Until 1992, the LAPD required recruits to be younger than 35 years old, but the city dropped the rule that year because of concern that it violated federal age-discrimination laws.
However, Lewis noted that President Clinton last year signed into law an exemption to the age-discrimination laws for fire and police departments, so imposing a maximum age limit is legal.
Police Commissioner Dean Hansell said he is still undecided on the proposal but said it seems setting the age limit at 35 is somewhat arbitrary.
Hansell said the department already has physical fitness standards that officers must meet to graduate from the Police Academy, so it could be argued that a 45-year-old recruit who meets the physical standards should be allowed.
``My gut level says let's not have an age limit, but I want to hear their justification,'' Hansell said. ``It may be the cost aspect that is what prompted this move.''
The report cites the $100,000 cost of training each recruit as an investment that must be protected. ``When a police officer candidate does not continue to work for the department, the financial loss to the city is substantial,'' it said.
The recommendation to reinstate the limit was seen by some officers Friday as a welcome return to the higher standards applied to police recruits in days past.

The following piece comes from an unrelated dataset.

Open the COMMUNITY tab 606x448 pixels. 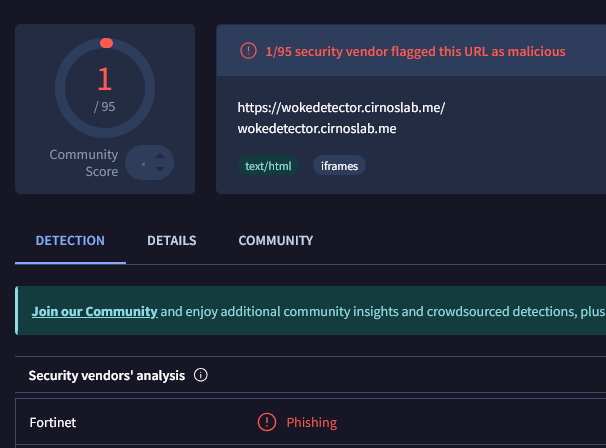[275, 241]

``For the most part, police work is a younger person-type job,'' said Dave Hepburn, president of the police union. ``It's a job where you are going to have to rely on physical fitness.''
With the department spending $100,000 to train each recruit, Hepburn said the LAPD isn't likely to get as much bang for its training buck by hiring older recruits. A 21-year-old recruit might work for 30 or 40 years, while a 50- or 60-year-old recruit may work less than half the time.
``We've hired a lot of people in their 50s. How long are they going to stick around on the job? They are not going to want to stay around 20 years,'' Hepburn said.
The study found that 238 of the 3,708 police recruits hired during the six years through 1996 were 35 or older.
The attrition rate for the 35-and-older recruits was 32 percent during the study period, compared with a 16 percent attrition rate for recruits who were 34 and younger.
The attrition rate rose as the age increased so that seven of the 18 recruits who were 40 and older resigned or were terminated, for a 39 percent attrition rate.
Sgt. Arthur Miller of the Employee Opportunity and Development Division said in the report that older recruits who are embarking on second careers ``have difficulty acclimating to a new environment'' and difficulty adjusting to training officers who are much younger.
Lt. Luther Lutz of the Medical Liaison Section, also said the recuperation period for older officers who are injured is likely longer than for younger officers, but said no studies have been done on injury rates.